From: Jakub Kicinski <kuba@kernel.org>
To: nikhil.rao@amd.com
Cc: Jakub Kicinski <kuba@kernel.org>,
brett.creeley@amd.com, andrew+netdev@lunn.ch,
davem@davemloft.net, edumazet@google.com, pabeni@redhat.com,
netdev@vger.kernel.org, linux-kernel@vger.kernel.org,
eric.joyner@amd.com, Vamsi.Atluri@amd.com
Subject: Re: [PATCH net-next v2 3/6] pds_core: add PLDM firmware update support via devlink flash
Date: Wed, 20 May 2026 16:44:32 -0700 [thread overview]
Message-ID: <20260520234432.567056-1-kuba@kernel.org> (raw)

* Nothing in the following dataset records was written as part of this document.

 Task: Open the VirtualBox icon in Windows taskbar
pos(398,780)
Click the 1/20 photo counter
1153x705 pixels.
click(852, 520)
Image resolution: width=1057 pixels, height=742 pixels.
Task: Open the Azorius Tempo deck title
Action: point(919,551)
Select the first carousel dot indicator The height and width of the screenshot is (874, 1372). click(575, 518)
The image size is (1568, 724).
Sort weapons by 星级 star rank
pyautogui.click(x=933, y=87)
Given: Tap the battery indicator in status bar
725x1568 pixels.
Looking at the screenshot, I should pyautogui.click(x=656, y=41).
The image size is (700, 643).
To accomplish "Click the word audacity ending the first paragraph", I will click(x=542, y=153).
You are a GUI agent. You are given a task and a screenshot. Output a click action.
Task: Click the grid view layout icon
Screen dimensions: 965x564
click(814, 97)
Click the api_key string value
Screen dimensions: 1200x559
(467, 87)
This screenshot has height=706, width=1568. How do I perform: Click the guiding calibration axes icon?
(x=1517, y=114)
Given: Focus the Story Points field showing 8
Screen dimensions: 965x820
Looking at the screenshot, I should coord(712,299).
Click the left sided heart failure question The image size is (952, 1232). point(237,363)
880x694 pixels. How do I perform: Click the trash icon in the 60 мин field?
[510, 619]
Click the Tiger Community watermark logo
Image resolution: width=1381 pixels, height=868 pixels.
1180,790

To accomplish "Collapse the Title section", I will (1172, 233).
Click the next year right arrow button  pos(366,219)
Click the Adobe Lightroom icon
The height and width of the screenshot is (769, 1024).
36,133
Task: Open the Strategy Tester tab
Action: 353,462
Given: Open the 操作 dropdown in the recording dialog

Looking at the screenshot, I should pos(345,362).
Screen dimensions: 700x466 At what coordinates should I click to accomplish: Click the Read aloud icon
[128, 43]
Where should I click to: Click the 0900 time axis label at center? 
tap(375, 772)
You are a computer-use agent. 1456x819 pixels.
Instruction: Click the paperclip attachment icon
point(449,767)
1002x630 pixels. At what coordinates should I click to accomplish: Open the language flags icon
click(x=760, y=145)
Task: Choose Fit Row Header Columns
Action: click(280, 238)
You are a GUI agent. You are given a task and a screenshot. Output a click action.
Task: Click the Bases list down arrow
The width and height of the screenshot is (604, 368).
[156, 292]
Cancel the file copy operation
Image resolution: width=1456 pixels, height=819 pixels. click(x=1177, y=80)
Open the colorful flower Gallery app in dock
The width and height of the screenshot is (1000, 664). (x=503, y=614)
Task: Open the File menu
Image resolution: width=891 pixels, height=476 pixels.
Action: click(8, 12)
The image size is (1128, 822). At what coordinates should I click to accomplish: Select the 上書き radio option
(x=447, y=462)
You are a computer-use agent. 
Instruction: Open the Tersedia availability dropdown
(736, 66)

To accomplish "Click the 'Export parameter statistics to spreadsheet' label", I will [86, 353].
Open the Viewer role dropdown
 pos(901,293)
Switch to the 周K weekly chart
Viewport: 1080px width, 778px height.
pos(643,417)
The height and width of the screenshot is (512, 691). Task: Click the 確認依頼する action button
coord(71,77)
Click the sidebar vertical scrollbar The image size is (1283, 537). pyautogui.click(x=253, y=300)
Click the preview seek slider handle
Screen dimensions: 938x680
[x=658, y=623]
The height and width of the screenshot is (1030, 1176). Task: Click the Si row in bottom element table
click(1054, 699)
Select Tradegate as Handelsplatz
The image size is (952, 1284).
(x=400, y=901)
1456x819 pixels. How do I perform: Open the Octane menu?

In-Reply-To: <20260516-upstream_v2_clean-v2-3-7e0d66bf4020@amd.com>
This is an AI-generated review of your patch. The human sending this
email has considered the AI review valid, or at least plausible.
---
pds_core: add PLDM firmware update support via devlink flash
This adds PLDM firmware update support to pds_core via the upstream
pldmfw API, allowing flashing of entire packages or individual
components through devlink dev flash.
> diff --git a/drivers/net/ethernet/amd/pds_core/fw.c b/drivers/net/ethernet/amd/pds_core/fw.c
> index fa626719e68d..f091a753bce9 100644
> --- a/drivers/net/ethernet/amd/pds_core/fw.c
> +++ b/drivers/net/ethernet/amd/pds_core/fw.c
[ ... ]
> +int pdsc_get_component_info(struct pdsc *pdsc)
> +{
> + union pds_core_dev_cmd cmd = {
> + .get_component_info.opcode = PDS_CORE_CMD_GET_COMPONENT_INFO,
> + .get_component_info.ver = 1,
> + };
> + struct pds_core_component_list_info *list_info;
> + union pds_core_dev_comp comp = {};
> + dma_addr_t dma_addr;
> + u8 num_components;
> + int err, i;
> +
> + list_info = kzalloc(PDS_PAGE_SIZE, GFP_KERNEL);
> + if (!list_info)
> + return -ENOMEM;
> +
> + dma_addr = dma_map_single(pdsc->dev, list_info, PDS_PAGE_SIZE,
> + DMA_FROM_DEVICE);
> + if (dma_mapping_error(pdsc->dev, dma_addr)) {
> + dev_err(pdsc->dev,
> + "Failed to dma_map component_list_info length %d\n",
> + PDS_PAGE_SIZE);
> + err = -ENOMEM;
> + goto out;
> + }
> +
> + cmd.get_component_info.data_len = cpu_to_le16(PDS_PAGE_SIZE);
> + cmd.get_component_info.data_pa = cpu_to_le64(dma_addr);
> +
> + err = pdsc_devcmd(pdsc, &cmd, &comp, pdsc->devcmd_timeout * 2);
> + dma_unmap_single(pdsc->dev, dma_addr, PDS_PAGE_SIZE, DMA_FROM_DEVICE);
> + if (err)
> + goto out;
> +
> + if (comp.get_component_info.ver == 0) {
> + /* Don't support backward compatibility as version 0 has
> + * alignment issues, so give a hint to users to update
> + * their firmware
> + */
> + dev_warn(pdsc->dev,
> + "Incompatible get_component_info version %u reported by firmware\n",
> + comp.get_component_info.ver);
> + err = 0;
> + goto out;
> + }
[Medium]
The comment states version 0 is not supported because of alignment
issues, but the code sets err = 0 and falls through with
pdsc->fw_components.num_components left at zero.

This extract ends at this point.